[[ Selected excerpt, beginning ]]

Last month two of her friends were not so lucky. ”We were picking mangoes,” said Sebit Quintino. ”We saw the men, they were Murle tribe, and we shouted to each other and ran, but three were playing in the water and didn’t hear. One of the boys turned up days later after managing to escape; the other two have never been seen again.”
The boys are traded for cattle and made to work, and the girls are also sold off for a dowry of cows. Odii Odwong used to be a farmer but was forced off his land by the war. He then became a soap salesman but was forced out of his home by the LRA. Now he is a refugee living in Gumbo; the graves of his wife and son are directly outside his hut door. ”We are squatters here and I have lost three of my four children. It is the children we worry about now, with all this stealing. It is a shame to see them so afraid.
”We here have been refugees in our own country for a long, long time now but things seem to get not better but much harder. There is a lot of crying going on because people have no food. I am not optimistic for the new Sudan. The Dinka and the Murle tribes are the ones we fear and they are on both sides of us. I would like to get a gun.”
Guns are on the minds of a group of Bari tribesmen at Gudlle, a rural area of rich grassland north of Juba.
The possession of cattle is everything: wealth, standing, nourishment and pension. The cows will only be sold or slaughtered in dire times.
Peter Acihek doesn’t even know the current market price, he thinks maybe it’s 1Â 000 Sudanese pounds, but in fact it’s closer to half that. He knows a child can be exchanged for one. Cattle are worth going to war for and their theft is a deep affront.
A few nights ago these villagers lost 100 cows, half their herd, in a night raid by Mundari tribesmen. They now keep the remaining cattle tethered close and cannot take them to the better pastures a little further away, so the cows are losing weight. ”There was a lot of shooting and they took all of our cows, but luckily half of them came back to us in the confusion of the bullets,” says Acihek.
In April the next village was raided by Murle tribesmen. ”The soldiers took away our guns because they said they did not want a feud. Now we have lost so many cows that our children have no milk and are hungry. The cows cannot get to the best grass and they will get sick.

[[ Selected excerpt, end ]]
[[ Provided material, beginning ]]

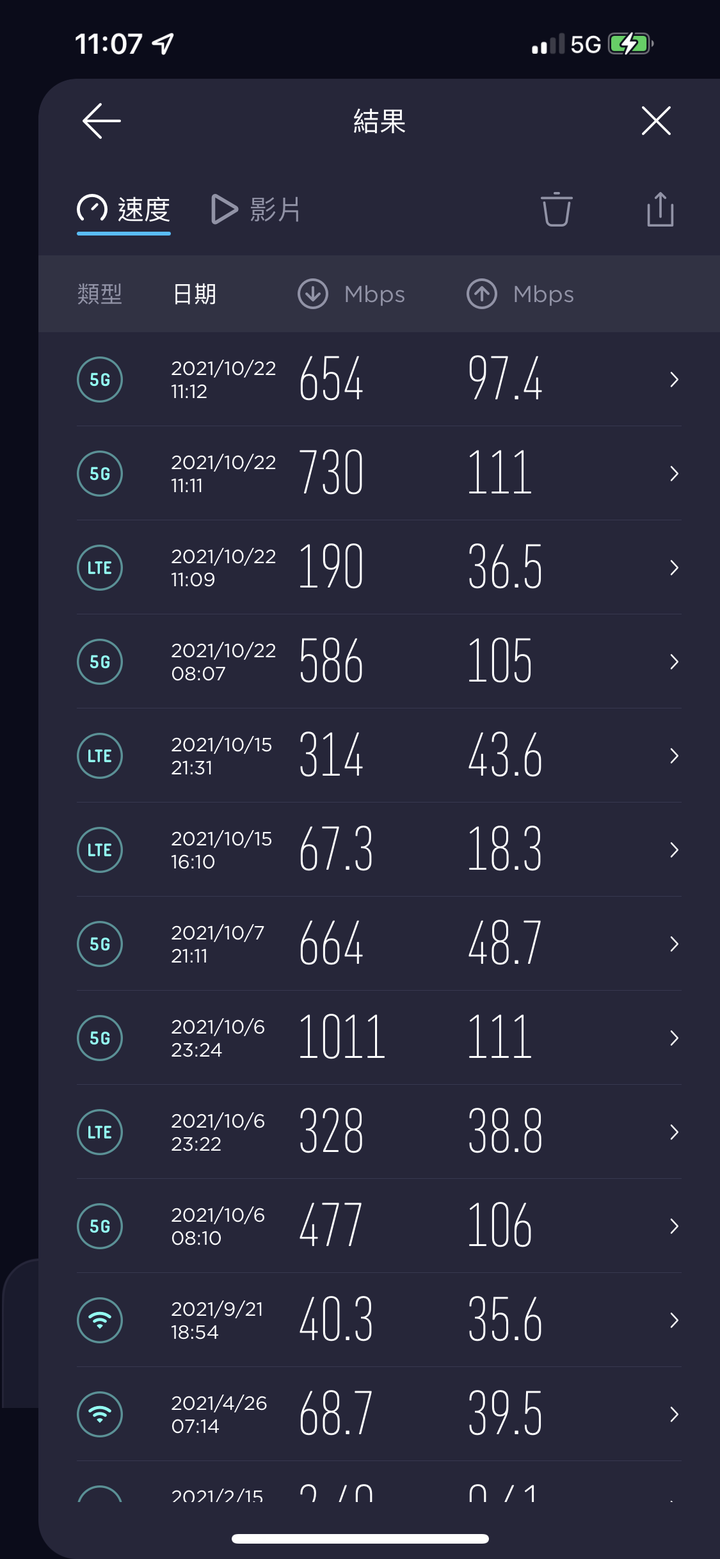Image resolution: width=720 pixels, height=1559 pixels.
Task: Tap the download arrow Mbps header icon
Action: [x=313, y=294]
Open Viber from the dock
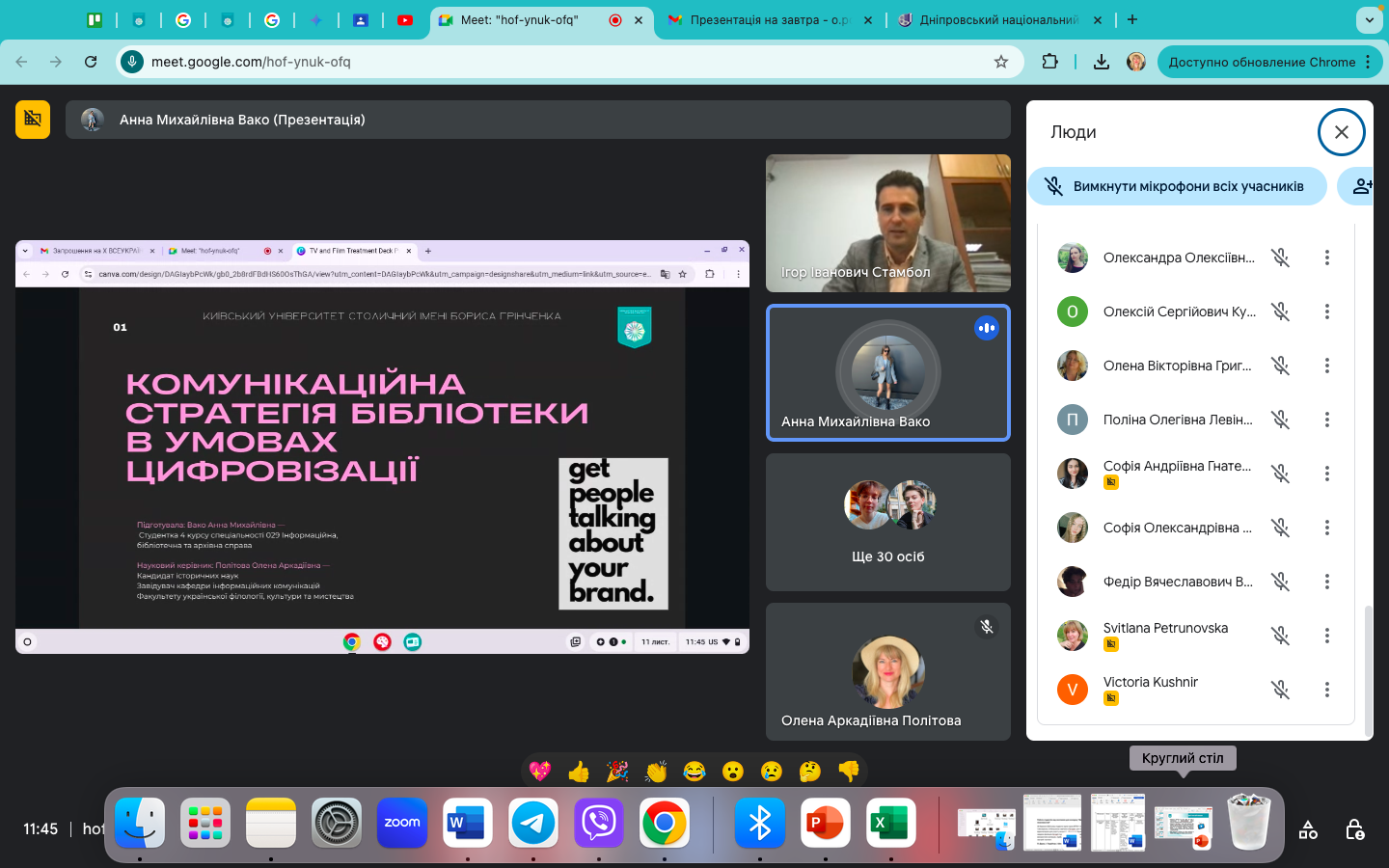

[[ Provided material, end ]]

▶ To do:
[1] In the excerpt on cattle raiding in Sudan, how many cows were taken in the night raid by Mundari tribesmen?
[2] Write a continuation of the excerpt on cattle raiding in Sudan, picking up after its last sentence.

▶ Replies:
[1] 100 cows, half of the herd.

[2]
”It is a terrible thing that we don’t have weapons to protect ourselves, but we will again get guns.”
James Miyak, a Dinka man and former rebel who works in the nearby prison, has now been sent out by the soldiers to guard the Bari people’s remaining cows at night.
”I will shoot them if the Mundari come back again,” he says, proudly showing the civil war shrapnel scars on his chest. ”You should be dead,” the Observer tells him. ”I will be the last man to die,” he replies with a glare. ”I have the gun.”
Most post-conflict countries need investment to rebuild. In Southern Sudan it is needed just to build.
There is nothing here to raise from the ashes, everything needs to start from scratch, a whole country has to be brought out of the peach-coloured dust.
”Many people have migrated back to the south but now there is the same situation, the same reasons that sparked the war in Darfur. The tribal conflicts, the distancing from Khartoum, guns are very cheap and people can find them easily. Now there are signs of peace in Darfur, many weapons are coming from there too, from Chad, from maybe even sources no one might expect,” said Mohamed Kashan, a Sudanese journalist in Khartoum.
”We are not casting you away,” government minister Luka Monojai told the 16 SPLA soldiers being demobilised in Juba, ”but reassigning you to new and important roles and duties to build a new Sudan. You must go with your heads held high, we are proud of you.”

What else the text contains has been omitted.